Start the simulation and launch ScopeView, open the template: GHOST_ugrid_Protection.svt’.

Make sure both ‘Sync’ and Trig’ are checked, then start the data acquisition.  The figures below show the results of the model under various scenarios. 

Feeder 1 measurements:


Feeder 2 measurements:


Feeder 3 measurements:


Feeder 4 measurements:

Scenario 1: From time t = 0 s to t = 10.00 s, this scenario demonstrates that the model starts with all feeders in the grid-connected mode and the DERs supplying power as mentioned in the above table. From the above figures it can be seen that all the DGs in different feeders are tracking the active and reactive power references in the grid-connected mode this shows the model is working stably.  

Scenario 2: From time t = 10 s to t = 10.50 s, a three-phase-ground fault happens at the load side in Feeder 3 as shown in the figure below. 

The protection scheme of the Circuit Breaker (CB) connected close to the fault, detects this fault, and responds. As per the relay settings mentioned, the 51P overcurrent protection element responds correctly as shown in the figure below. Multi-relay block 307 issues trip output at time t =  10.21 s, thus isolates the fault. 

It can be seen in the figure below that the multi-relay block 307 corresponding to CB 07 of the feeder 3 which is immediate near to the fault, picks up at t =  10.21 s, and clears the fault.

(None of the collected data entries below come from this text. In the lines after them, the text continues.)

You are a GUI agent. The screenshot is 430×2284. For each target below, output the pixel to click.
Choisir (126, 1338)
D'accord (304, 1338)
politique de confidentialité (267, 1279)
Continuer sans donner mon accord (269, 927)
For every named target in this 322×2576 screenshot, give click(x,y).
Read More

It can be seen in the figure below that the faulted location is isolated from the rest of the network and the model operates stably.

Scenario 3: At t = 15 s, the solar irradiation of the PV model in Feeder 4 is increased from 0.2 pu to 0.8 pu in steps of 0.15 pu / 0.5 s emulating an increase in the solar irradiance. This is similar to the solar power increasing from morning to noon. 

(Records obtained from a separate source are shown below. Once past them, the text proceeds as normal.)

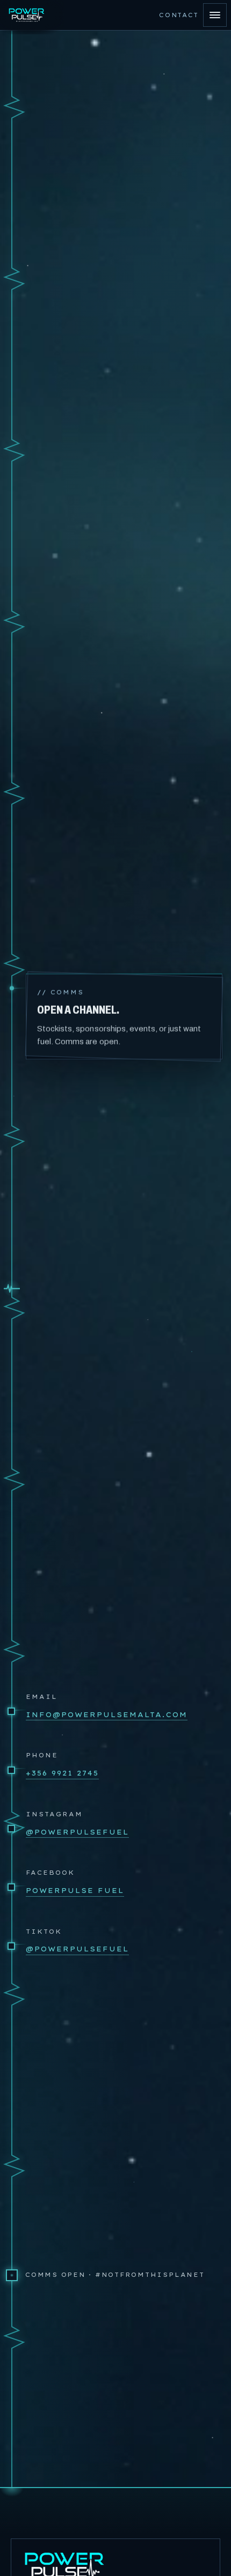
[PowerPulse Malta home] (28, 15)
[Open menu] (215, 15)
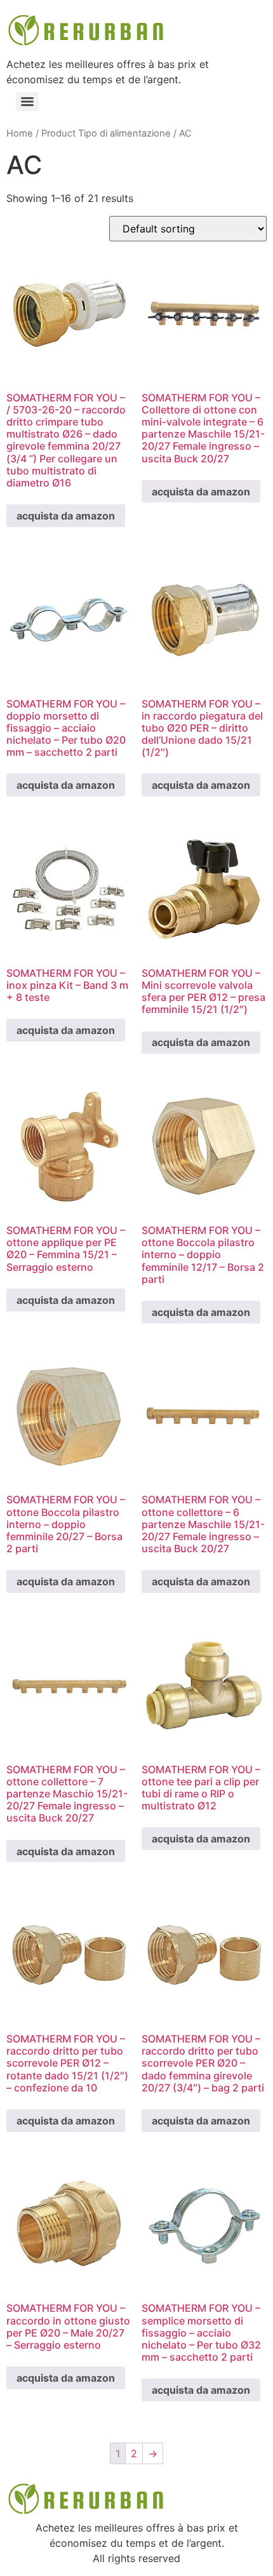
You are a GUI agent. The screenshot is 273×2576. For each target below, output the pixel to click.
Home (19, 133)
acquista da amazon (66, 515)
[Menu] (27, 101)
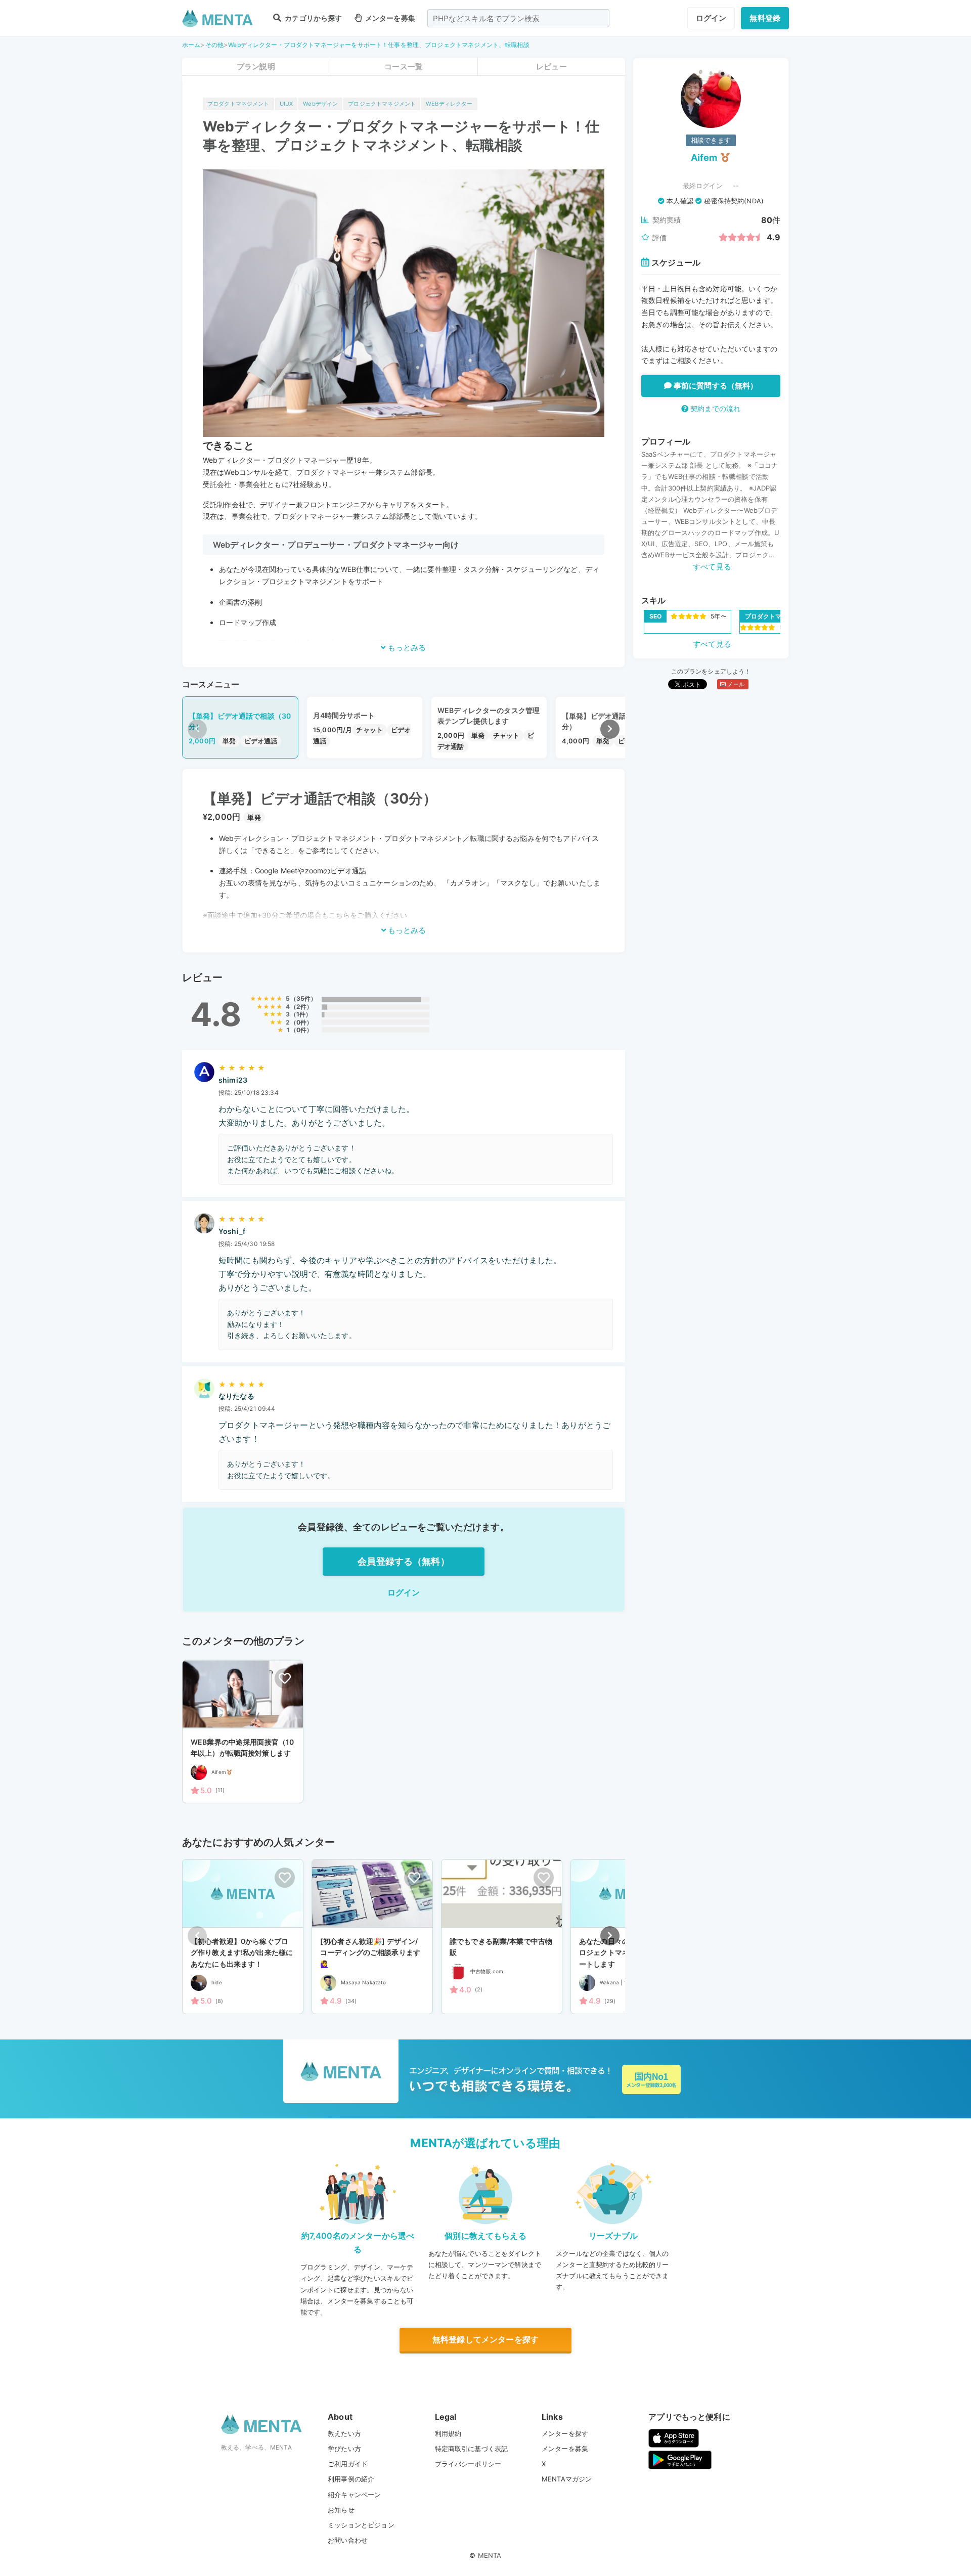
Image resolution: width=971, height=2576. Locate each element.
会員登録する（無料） (404, 1561)
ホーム (191, 45)
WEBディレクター (449, 103)
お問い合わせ (348, 2540)
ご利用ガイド (348, 2464)
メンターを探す (565, 2433)
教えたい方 (344, 2433)
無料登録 (764, 18)
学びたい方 (344, 2449)
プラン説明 (256, 66)
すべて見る (712, 566)
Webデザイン (320, 103)
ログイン (711, 18)
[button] (610, 729)
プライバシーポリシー (468, 2464)
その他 (214, 45)
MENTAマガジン (567, 2479)
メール (735, 684)
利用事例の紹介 (351, 2479)
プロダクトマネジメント (238, 103)
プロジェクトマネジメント (382, 103)
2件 (301, 1006)
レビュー (551, 66)
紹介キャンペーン (354, 2495)
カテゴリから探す (312, 18)
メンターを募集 (389, 18)
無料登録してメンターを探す (485, 2339)
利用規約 (448, 2433)
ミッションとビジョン (361, 2525)
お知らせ (341, 2510)
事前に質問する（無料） (715, 385)
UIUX (286, 103)
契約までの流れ (714, 408)
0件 (301, 1022)
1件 (300, 1014)
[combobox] (518, 18)
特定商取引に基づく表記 (471, 2449)
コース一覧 (403, 66)
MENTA (490, 2555)
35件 (303, 998)
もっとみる (406, 647)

Scenario 4: From time t = 17.98 s to t =18.08 s, a three-phase-ground fault happens at the grid side at location 1 as shown in the above figure.  The grid side breakers get open and isolate the complete model into 3 sub-networks (microgrids). The figures below show the results of the various feeders for pre, during, and post-fault conditions. It can be seen that the 3 microgrids work stably and maintain the terminal voltage and frequency while meeting the load demand.

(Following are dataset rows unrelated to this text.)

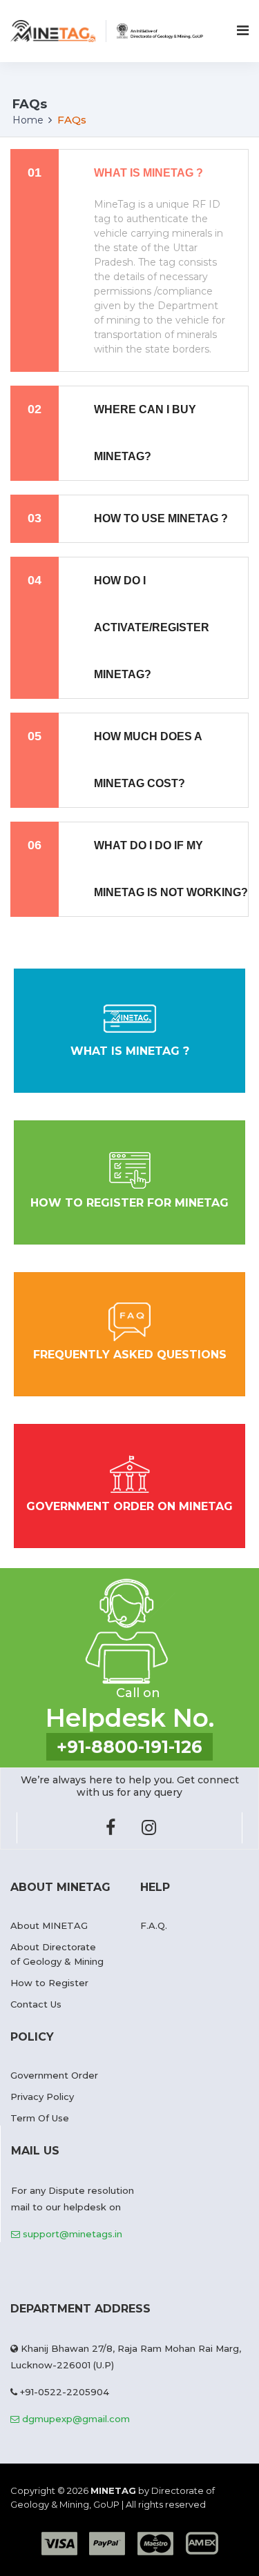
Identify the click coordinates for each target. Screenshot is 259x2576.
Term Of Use (39, 2117)
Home (28, 120)
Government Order (54, 2075)
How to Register (49, 1982)
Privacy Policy (42, 2096)
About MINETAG (49, 1925)
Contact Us (35, 2004)
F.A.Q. (153, 1925)
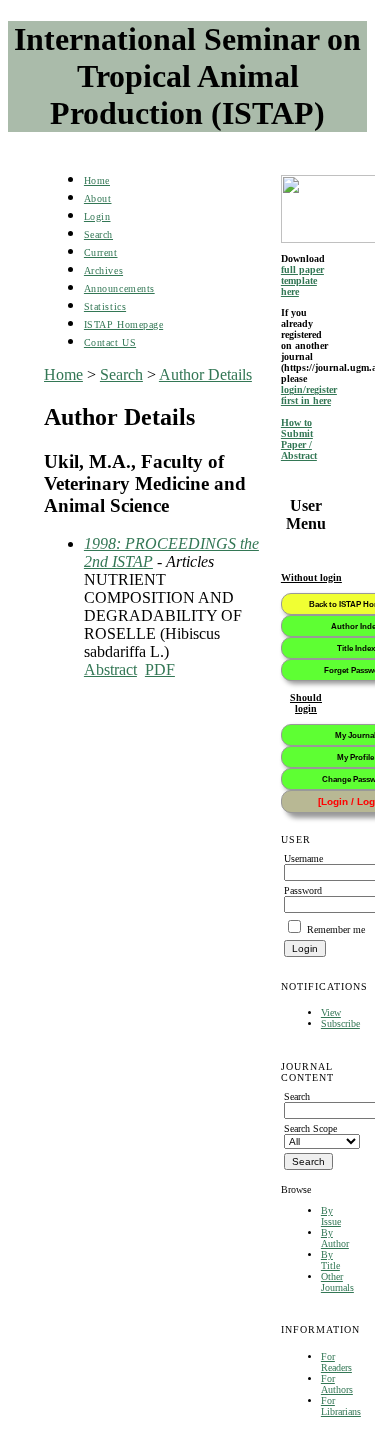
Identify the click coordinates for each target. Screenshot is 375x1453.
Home (97, 180)
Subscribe (340, 1023)
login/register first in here (309, 395)
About (98, 198)
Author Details (205, 374)
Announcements (119, 288)
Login (97, 216)
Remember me (336, 929)
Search (98, 234)
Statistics (105, 306)
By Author (335, 1238)
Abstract (110, 669)
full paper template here (302, 280)
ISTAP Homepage (123, 324)
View (331, 1012)
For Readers (336, 1362)
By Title (330, 1260)
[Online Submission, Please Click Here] (306, 209)
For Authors (337, 1384)
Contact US (110, 342)
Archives (103, 270)
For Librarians (341, 1406)
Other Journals (337, 1282)
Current (101, 252)
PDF (160, 669)
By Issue (331, 1216)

The figure below shows the PCC voltages, currents, and the circuit breaker status :

Feeder 1: 

After Feeder 1 PCC breaker opens, the Diesel Generator switches to grid forming mode. Its active power output changes from the previous set-point 0.8 pu to 1 pu to supply the loads.


Feeder 2:

When Feeder 2 turns into an island, BESS reduces its active power output from 0.8 pu to 0.45 pu and increases the reactive power output to supply the loads while maintaining the frequency at 60 Hz and the voltage Vrms at 1 pu.


Feeder 3:

When Feeder 3 turns into an island, the active power of CHP changes from the previous set-point of 0.8 pu to 0.88 pu to supply the loads.


Feeder 4:

The feeder 4 PV observes a transient at t = 18 s caused by the opening of the  Feeder 3 PCC breaker. However, the DERs controller quickly settles the system at the reference set points.


Scenario 5: From time t = 27.00 s to t = 32.00 s, a three-phase-ground fault happens at the BUS 206 of Feeder 2 as shown in the figure below.

The protection scheme of the Circuit Breaker (CB) 03 connected close to the fault, detects this fault and responds. As per the relay settings mentioned,  the 51P overcurrent protection element of multi-relay block 203 responds correctly and issues the Trip at time t = 27.91 s, thus isolating the fault as shown in the figure below. 

The fault also triggers the 27-Undervoltage element associated with multi-relay subsystems 214, 215, and 218 and thus opens the breakers 14, 15, and 18 after a set time delay of 2 s i.e. at t = 29 s.



It can be seen that the faulted location is isolated from the rest of the network and the model works stably.

Real-Time Execution

It is recommended to use 6 cores to run this model in real-time on a simulator. Also, the performance may vary depending on the simulator specifications.

References

[1] 2017 Microgrid Controller Procurement Information Packet Volume 1.6, P. Koralewicz, ed.: NREL, 2017. [Online].

[2] R. Salcedo et al., "Banshee distribution network benchmark and prototyping platform for hardware-in-the-loop integration of microgrid and device controllers," in The Journal of Engineering, vol. 2019, no. 8, pp. 5365-5373, 8 2019.